A potential five-man group of Payton Pritchard, White, Brown, Tatum and Gafford works. It’s simple, balanced and predictable. Boston doesn’t need a high-usage, high-maintenance big. They need someone who keeps the floor stable.
Gafford provides that stability without shifting responsibilities.
How the Three-Team Pitch Works
Here is Pincus’ 3 team framework for the trade:
Celtics receive:
- Daniel Gafford (from Mavericks)
- $27.7 million trade exception (Anfernee Simons)
Mavericks receive:
- Anfernee Simons (from Celtics)
- Haywood Highsmith (from Nets)
Nets receive:
- Klay Thompson (from Mavericks)
- Dwight Powell (from Mavericks)
- Rights to Yam Madar (No. 47 in 2020, from Celtics)

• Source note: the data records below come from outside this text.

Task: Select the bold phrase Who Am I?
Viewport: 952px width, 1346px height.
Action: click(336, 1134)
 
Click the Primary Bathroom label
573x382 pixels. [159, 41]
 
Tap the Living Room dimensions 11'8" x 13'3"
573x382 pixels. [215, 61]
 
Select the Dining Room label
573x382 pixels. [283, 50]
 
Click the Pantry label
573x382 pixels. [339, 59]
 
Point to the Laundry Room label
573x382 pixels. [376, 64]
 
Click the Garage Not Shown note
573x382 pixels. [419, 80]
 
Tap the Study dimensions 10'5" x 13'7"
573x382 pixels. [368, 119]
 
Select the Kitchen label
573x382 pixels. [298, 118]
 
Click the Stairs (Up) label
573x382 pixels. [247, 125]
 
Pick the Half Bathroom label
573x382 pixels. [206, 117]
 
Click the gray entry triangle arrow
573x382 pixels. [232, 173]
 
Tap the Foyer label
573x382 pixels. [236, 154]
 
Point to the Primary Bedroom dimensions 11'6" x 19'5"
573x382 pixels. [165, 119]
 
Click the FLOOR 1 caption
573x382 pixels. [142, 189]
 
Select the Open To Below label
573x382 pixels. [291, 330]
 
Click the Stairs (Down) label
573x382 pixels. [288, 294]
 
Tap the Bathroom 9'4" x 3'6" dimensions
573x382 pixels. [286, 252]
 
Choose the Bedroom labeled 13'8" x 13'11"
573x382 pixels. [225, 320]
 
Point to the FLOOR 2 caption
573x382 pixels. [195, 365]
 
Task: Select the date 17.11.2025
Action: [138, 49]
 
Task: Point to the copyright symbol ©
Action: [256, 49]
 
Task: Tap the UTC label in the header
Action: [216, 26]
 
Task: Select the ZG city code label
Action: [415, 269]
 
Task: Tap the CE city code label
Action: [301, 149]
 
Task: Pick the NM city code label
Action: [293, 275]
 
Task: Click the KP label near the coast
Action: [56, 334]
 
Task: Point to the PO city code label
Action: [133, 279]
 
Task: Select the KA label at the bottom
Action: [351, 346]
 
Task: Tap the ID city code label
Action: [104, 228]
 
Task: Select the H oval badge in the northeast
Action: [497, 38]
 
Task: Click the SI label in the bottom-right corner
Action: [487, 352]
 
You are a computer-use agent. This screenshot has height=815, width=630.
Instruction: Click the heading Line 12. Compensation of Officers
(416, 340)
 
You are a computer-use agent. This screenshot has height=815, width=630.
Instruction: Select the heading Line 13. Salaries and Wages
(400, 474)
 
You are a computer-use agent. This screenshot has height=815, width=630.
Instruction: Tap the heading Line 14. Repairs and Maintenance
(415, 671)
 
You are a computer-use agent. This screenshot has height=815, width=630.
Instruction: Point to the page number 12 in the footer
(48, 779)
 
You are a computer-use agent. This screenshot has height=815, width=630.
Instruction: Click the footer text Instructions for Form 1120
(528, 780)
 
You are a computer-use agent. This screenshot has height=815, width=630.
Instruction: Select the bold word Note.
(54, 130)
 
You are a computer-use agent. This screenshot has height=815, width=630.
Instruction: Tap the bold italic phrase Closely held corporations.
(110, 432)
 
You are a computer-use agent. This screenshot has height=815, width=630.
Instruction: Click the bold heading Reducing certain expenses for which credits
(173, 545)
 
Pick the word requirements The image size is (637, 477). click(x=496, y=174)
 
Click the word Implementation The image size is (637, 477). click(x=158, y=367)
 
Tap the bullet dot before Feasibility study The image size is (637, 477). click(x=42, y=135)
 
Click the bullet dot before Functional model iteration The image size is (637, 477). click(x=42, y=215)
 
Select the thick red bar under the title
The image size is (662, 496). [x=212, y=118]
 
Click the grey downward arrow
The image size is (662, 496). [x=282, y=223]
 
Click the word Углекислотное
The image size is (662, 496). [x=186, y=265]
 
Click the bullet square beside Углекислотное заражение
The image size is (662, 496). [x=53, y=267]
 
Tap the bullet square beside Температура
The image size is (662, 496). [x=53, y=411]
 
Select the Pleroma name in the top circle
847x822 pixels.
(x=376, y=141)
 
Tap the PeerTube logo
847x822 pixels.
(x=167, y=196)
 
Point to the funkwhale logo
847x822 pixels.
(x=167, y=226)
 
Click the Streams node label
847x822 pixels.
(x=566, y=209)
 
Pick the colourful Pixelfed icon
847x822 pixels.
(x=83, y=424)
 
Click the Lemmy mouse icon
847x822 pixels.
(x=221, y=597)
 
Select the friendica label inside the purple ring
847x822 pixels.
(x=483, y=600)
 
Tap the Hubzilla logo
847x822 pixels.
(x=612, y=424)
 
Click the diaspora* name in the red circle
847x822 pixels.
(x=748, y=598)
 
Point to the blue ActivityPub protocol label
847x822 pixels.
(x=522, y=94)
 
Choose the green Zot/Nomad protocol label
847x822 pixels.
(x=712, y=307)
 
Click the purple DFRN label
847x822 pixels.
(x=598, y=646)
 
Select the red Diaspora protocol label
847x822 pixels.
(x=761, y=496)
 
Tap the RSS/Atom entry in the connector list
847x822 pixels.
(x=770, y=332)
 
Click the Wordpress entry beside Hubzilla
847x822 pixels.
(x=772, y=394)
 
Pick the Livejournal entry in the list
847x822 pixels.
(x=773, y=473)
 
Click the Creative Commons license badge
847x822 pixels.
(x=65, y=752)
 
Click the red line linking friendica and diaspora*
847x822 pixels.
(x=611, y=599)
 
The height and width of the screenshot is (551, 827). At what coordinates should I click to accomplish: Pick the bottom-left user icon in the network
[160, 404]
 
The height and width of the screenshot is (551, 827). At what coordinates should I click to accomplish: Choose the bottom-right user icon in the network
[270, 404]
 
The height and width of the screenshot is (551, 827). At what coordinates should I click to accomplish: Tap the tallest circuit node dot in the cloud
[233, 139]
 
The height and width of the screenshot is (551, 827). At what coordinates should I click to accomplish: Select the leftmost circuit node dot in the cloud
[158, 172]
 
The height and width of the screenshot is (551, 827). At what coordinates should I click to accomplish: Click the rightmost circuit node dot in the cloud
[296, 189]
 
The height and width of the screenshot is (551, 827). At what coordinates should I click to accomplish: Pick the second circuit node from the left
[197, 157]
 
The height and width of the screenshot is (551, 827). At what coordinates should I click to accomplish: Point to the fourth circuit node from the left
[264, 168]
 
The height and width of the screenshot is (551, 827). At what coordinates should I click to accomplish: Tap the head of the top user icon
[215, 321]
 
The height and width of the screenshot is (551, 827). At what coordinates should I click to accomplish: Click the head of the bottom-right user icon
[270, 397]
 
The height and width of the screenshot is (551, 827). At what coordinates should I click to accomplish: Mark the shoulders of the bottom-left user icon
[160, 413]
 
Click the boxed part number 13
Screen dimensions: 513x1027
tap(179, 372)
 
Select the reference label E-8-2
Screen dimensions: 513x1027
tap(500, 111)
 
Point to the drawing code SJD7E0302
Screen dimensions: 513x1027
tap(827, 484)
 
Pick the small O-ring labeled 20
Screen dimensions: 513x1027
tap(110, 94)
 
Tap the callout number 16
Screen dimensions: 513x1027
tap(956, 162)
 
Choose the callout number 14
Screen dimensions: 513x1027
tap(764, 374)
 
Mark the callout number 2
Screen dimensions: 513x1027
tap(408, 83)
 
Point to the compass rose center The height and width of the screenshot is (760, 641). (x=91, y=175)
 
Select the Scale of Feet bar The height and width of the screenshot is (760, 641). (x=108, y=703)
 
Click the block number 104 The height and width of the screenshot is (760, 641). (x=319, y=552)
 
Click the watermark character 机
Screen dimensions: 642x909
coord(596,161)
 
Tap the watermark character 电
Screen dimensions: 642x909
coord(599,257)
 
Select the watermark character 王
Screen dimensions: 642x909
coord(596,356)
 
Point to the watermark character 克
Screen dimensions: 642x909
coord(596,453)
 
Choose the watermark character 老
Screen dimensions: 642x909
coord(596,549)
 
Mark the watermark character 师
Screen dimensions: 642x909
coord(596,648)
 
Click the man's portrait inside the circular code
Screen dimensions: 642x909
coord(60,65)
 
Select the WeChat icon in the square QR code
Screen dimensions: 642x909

- 2026 second-rounder (via Celtics)
- 2030 Philadelphia 76ers second-rounder (via Mavericks)
- 2031 protected Houston Rockets second-rounder (via Celtics)
- $3.98 million (from Mavericks)
- $3.98 million (from Celtics)
For Boston, the reasoning is clean.
Simons is a valuable expiring contract, but his rhythm hasn’t always matched how the Celtics want to play. He is still productive, still talented, and still draws interest around the league. But Boston’s financial reality — already operating near the aprons — makes it difficult to retain him long-term.
Converting that expiring salary into a role-playing center who fits their structure is the type of move a contender makes when the timeline is defined.
The specifics of the proposal matter less than what it represents: Boston can use Simons’ contract to add a center who provides reliability without compromising future flexibility.
Is Gafford the Right Long-Term Type for Boston?
What makes Gafford a fit is how naturally he settles into the responsibilities the Celtics value: protecting the rim, screening with purpose, finishing plays created by their guards and maintaining the defensive structure Joe Mazzulla needs to keep lineups balanced.
The real question for the front office isn’t whether Gafford becomes a long-term centerpiece, but whether he represents the right kind of solution for this stage of the window. With Tatum eventually returning and Brown and White already carrying the offensive and defensive identity, stability at the five is more important than upside swings. If Boston views the position through that lens, Gafford checks the boxes that matter. He keeps the game simple, complements the core and helps the team maintain its structure during a season defined by adjustment.
Final Word for the Celtics
The Celtics have managed the center position with effort and depth, but the middle remains the one area where clarity could help the rotation settle. Daniel Gafford gives them that clarity. He doesn’t reshape the team. He doesn’t change the ceiling. But he makes the structure cleaner and the night-to-night responsibilities simpler.
For a team operating near the apron and building around Brown and Tatum, that may be exactly the type of move that matters.
If the Celtics choose to solidify the position, Gafford represents a realistic, dependable solution — one that matches the roster, the identity and the moment.